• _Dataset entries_
..............................

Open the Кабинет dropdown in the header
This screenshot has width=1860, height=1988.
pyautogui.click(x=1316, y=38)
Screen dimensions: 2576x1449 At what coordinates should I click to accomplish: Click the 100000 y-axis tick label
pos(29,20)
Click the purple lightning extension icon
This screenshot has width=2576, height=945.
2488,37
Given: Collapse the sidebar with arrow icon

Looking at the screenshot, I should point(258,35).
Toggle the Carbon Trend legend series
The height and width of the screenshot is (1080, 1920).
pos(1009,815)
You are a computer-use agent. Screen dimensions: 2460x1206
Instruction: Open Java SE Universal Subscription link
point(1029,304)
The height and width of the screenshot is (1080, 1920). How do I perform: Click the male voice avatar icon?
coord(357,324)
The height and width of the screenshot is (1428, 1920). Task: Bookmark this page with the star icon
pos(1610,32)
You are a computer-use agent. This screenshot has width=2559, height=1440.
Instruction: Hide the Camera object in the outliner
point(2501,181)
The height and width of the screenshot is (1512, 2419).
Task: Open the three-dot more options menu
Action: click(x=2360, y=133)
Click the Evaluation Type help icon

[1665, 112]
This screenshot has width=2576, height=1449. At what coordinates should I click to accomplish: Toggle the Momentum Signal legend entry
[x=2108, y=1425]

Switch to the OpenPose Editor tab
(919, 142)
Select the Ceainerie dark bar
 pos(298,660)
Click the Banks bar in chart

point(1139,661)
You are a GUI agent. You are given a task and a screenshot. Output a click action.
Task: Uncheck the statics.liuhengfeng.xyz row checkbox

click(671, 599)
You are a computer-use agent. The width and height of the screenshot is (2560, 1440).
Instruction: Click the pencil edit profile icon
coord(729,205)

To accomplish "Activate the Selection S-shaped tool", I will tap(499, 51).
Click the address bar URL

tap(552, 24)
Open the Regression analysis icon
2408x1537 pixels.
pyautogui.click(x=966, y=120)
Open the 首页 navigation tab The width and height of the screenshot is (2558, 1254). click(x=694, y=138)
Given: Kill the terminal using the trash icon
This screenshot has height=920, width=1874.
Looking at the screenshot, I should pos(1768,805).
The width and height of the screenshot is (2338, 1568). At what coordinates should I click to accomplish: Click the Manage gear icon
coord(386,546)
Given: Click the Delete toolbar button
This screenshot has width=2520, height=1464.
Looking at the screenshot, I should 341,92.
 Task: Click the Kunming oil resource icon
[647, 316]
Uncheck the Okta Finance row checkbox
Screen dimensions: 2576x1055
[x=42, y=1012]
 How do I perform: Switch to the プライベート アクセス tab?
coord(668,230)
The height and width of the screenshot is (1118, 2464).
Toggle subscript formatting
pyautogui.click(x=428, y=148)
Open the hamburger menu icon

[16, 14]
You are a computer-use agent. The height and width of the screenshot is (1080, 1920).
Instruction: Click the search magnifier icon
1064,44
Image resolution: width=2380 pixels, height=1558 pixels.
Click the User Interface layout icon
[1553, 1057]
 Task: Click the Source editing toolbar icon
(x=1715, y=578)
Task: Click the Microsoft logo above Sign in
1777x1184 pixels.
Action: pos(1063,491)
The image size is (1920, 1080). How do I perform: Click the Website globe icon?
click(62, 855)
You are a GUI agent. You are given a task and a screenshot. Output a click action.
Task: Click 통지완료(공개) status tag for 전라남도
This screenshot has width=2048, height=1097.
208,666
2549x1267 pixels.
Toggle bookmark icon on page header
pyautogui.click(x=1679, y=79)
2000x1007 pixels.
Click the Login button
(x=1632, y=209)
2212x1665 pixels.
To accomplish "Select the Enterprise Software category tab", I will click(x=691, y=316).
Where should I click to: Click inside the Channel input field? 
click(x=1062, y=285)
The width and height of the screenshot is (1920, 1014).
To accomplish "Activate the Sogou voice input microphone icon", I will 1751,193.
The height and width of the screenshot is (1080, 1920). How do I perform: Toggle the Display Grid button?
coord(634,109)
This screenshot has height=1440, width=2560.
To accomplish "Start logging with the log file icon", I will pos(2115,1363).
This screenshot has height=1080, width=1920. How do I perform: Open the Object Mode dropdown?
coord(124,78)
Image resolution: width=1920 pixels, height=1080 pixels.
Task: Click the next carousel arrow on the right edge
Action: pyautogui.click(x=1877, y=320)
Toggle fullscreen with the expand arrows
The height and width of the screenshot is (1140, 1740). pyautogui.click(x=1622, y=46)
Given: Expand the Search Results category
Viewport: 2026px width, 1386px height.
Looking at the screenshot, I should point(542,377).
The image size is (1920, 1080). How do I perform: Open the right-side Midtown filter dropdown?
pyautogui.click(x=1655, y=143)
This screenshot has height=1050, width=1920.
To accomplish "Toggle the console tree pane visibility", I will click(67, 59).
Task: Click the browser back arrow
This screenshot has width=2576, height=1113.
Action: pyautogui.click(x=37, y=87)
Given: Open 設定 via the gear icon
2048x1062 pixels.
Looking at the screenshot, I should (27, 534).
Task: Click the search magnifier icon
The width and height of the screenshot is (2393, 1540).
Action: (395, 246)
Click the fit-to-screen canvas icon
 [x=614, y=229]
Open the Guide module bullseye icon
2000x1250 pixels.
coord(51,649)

..............................

• _TASK INSTRUCTIONS_
Copy down each line in the entries that has the word "agent".

• _WRITTEN ANSWER_
You are a computer-use agent. Screen dimensions: 2460x1206
You are a computer-use agent. This screenshot has width=2559, height=1440.
You are a GUI agent. You are given a task and a screenshot. Output a click action.
You are a computer-use agent. The width and height of the screenshot is (2560, 1440).
You are a computer-use agent. The height and width of the screenshot is (1080, 1920).
You are a GUI agent. You are given a task and a screenshot. Output a click action.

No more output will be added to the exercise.